«A mio parere, il cambiamento più importante che deriverà dall’accordo raggiunto tra Unione europea e India sarà nell’attitudine dei due partner uno verso l’altro. C’è sempre stata un po’ di diffidenza reciproca, mentre ora diventiamo partner strategici». Alessandro Giuliani è presidente della Camera di commercio italiana a Mumbai, parte della rete di Assocamerestero, e non ha dubbi sulle potenzialità che si apriranno per le imprese italiane grazie all’accordo di libero scambio siglato la scorsa settimana tra la presidente della Commissione Ue, Ursula von der Leyen, e il primo ministro indiano, Narendra Modi, che riduce fortemente o elimina le tariffe doganali su gran parte dei prodotti venduti tra i due Paesi.
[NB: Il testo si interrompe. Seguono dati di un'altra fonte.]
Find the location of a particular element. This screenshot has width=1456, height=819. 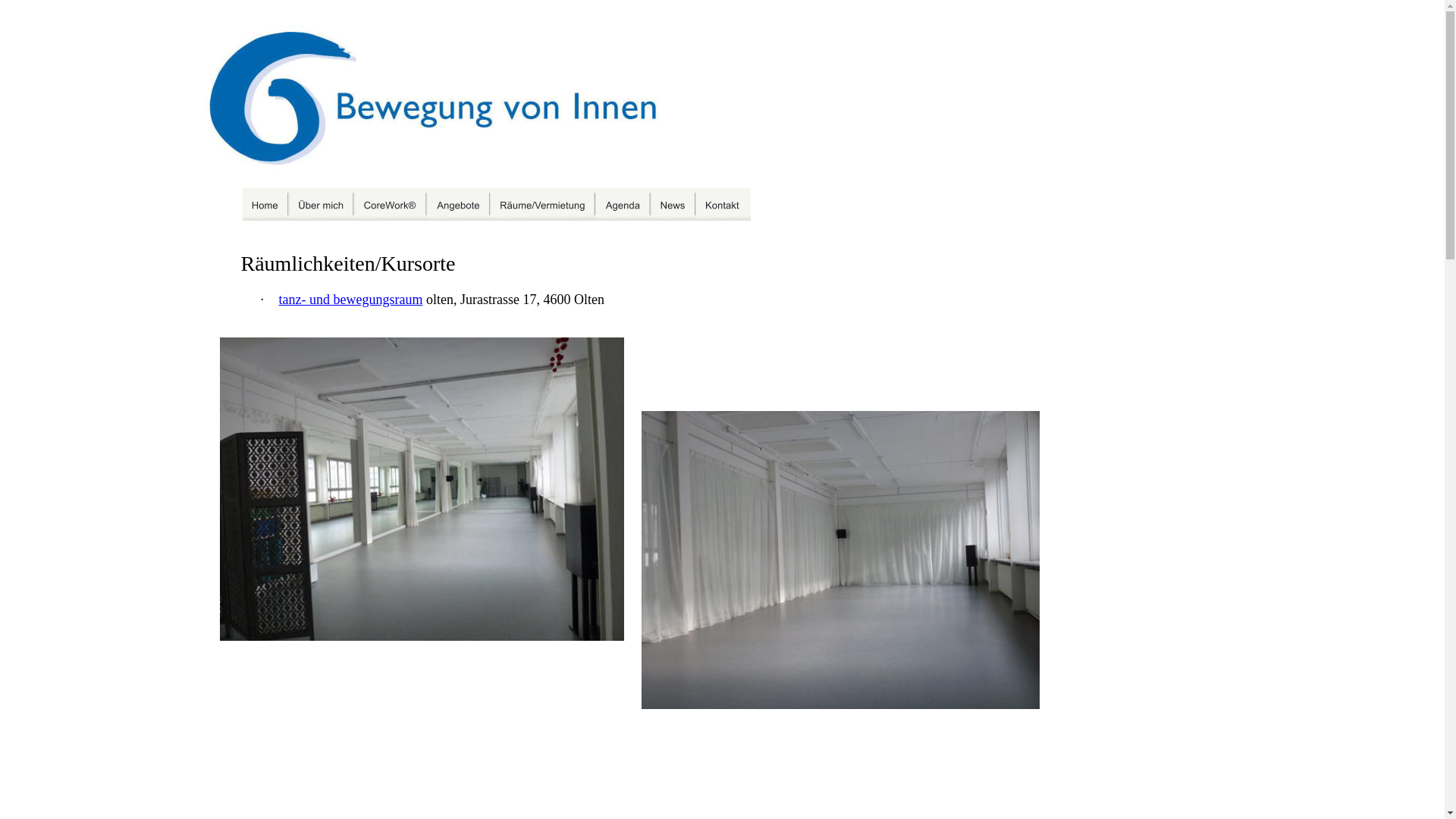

A patto di agire subito, anche se probabilmente ci vorranno ancora del tempo prima dell’entrata in vigore, dato che l’accordo deve essere definito nei suoi dettagli, ratificato dagli Stati membri della Ue e dalle autorità indiane.
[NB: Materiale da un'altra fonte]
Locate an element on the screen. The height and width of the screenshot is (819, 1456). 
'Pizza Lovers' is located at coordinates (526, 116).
Accordo in vigore dal 2027, vantaggi da subito

«Conoscendo le complessità dei due partner, credo che la sua attuazione concreta partirà il prossimo anno, tuttavia gli effetti si vedranno già nel corso di quest’anno, per cui le aziende italiane ed europee devono cominciare immediatamente a studiare il mercato, le strategie da attuare e gli investimenti da pianificare», aggiunge Giuliani.